An election for all 35 seats of the South Dakota Senate was held. The Republican Party retained control of the Senate, taking 32 seats compared to the three seats won by the Democratic Party.

== State House ==

An election for all 70 seats of the South Dakota House of Representatives was held. The Republican Party retained control of the House, taking 64 seats compared to the six seats won by the Democratic Party.

== Supreme Court ==
A retention election for the South Dakota Supreme Court was held. Scott P. Myren, who was appointed by Governor Kristi Noem in 2021, retained his seat with 82% of the vote.

== Ballot measures ==
=== Amendment E ===

Amendment E was a proposed constitutional amendment which would have replaced masculine pronouns in the Constitution of South Dakota with gender-neutral pronouns. The amendment failed to pass, with 57.4% of votes being against it.

=== Amendment F ===
Amendment F was a proposed constitutional amendment which would have enforced worker requirements for specific individuals on Medicaid in the state. The amendment passed, with 56.1% of votes being in favor of it.

=== Amendment G ===

Amendment G was a proposed constitutional amendment which would have established a right to abortion in the Constitution of South Dakota. The amendment failed to pass, with 58.6% of votes being against it.

=== Amendment H ===

Amendment H was a proposed constitutional amendment instituted a nonpartisan primary for federal and state offices. The amendment failed to pass, with 65.6% of votes being against it.

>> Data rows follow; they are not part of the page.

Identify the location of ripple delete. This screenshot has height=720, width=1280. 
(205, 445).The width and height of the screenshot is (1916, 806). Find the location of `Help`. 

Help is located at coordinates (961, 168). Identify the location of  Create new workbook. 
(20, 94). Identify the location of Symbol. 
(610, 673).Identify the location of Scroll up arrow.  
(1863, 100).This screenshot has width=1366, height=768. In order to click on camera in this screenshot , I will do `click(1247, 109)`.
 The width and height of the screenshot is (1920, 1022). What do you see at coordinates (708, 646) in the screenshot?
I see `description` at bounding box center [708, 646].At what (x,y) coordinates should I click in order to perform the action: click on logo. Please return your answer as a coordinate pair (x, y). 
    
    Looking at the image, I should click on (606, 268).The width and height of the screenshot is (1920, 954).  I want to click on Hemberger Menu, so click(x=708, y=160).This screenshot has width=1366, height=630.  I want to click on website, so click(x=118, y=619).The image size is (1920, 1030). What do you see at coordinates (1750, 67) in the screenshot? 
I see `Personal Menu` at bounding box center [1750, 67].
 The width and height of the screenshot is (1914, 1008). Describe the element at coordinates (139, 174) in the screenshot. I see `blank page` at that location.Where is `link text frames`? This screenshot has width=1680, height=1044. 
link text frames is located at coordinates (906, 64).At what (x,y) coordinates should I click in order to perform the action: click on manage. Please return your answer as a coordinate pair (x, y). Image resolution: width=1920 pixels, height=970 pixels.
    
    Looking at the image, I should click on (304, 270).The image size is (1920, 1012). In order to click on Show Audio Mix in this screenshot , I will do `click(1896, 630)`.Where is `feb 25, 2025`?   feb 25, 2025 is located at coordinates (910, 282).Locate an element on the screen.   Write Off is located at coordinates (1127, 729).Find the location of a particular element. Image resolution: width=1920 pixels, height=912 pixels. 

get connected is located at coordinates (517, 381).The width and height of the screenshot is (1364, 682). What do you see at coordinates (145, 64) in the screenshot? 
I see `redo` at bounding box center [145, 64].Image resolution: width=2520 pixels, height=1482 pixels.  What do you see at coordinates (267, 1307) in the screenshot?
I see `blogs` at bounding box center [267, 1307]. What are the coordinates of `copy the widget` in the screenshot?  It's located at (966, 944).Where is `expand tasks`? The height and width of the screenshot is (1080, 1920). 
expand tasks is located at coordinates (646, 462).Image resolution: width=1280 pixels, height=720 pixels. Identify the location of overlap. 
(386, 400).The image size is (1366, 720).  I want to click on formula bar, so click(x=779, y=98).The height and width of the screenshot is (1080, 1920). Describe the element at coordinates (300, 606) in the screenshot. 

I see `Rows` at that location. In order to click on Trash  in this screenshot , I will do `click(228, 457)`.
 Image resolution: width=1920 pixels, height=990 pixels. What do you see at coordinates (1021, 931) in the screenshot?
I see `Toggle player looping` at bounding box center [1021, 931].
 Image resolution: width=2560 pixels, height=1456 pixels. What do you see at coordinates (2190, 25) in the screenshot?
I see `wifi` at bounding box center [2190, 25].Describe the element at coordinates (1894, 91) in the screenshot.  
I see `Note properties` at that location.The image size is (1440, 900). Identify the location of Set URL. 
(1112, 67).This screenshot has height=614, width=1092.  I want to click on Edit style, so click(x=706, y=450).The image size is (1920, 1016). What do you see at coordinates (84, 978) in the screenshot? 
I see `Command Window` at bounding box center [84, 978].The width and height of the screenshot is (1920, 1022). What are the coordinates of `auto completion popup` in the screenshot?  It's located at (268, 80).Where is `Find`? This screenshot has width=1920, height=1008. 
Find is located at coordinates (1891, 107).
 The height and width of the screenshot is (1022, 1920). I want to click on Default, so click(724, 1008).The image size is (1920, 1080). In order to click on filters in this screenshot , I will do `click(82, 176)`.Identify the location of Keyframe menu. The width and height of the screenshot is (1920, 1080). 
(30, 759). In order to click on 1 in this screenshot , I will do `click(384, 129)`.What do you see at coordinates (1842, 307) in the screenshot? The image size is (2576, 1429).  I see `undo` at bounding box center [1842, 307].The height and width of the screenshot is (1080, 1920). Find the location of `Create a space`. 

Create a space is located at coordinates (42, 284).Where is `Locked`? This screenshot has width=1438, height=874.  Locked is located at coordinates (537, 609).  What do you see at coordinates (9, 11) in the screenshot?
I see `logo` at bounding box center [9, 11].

=== Initiated Measure 28 ===
Measure 28 was a proposed law that would have eliminated taxes on any product sold for consumption, except for alcoholic beverages and prepared food. The measure failed to pass, with 69.2% of votes being against it.

==== Polling ====

| Poll source | Date(s) administered | Sample size | Margin of error | Yes | No | Undecided |
|---|---|---|---|---|---|---|
| Emerson College/Nexstar Media | October 19–22, 2024 | 825 (LV) | ± 3.3% | 36% | 48% | 16% |

=== Initiated Measure 29 ===
Measure 29 was a proposed law that would have legalized recreational marijuana. The measure failed to pass, with 55.5% of votes being against it.

==== Polling ====

| Poll source | Date(s) administered | Sample size | Margin of error | Yes | No | Undecided |
|---|---|---|---|---|---|---|
| Emerson College/Nexstar Media | October 19–22, 2024 | 825 (LV) | ± 3.3% | 45% | 50% | 5% |

=== Referred Law 21 ===
Referred Law 21 was a proposed act that would have allowed counties to impose a $1 per foot surcharge on carbon dioxide pipelines, for any fiscal year where its operator receives a tax credit, as well as establishing certain requirements for pipelines, including for minimum depth and leak or failure responsibility. The act failed to pass, with 59.4% of votes being against it.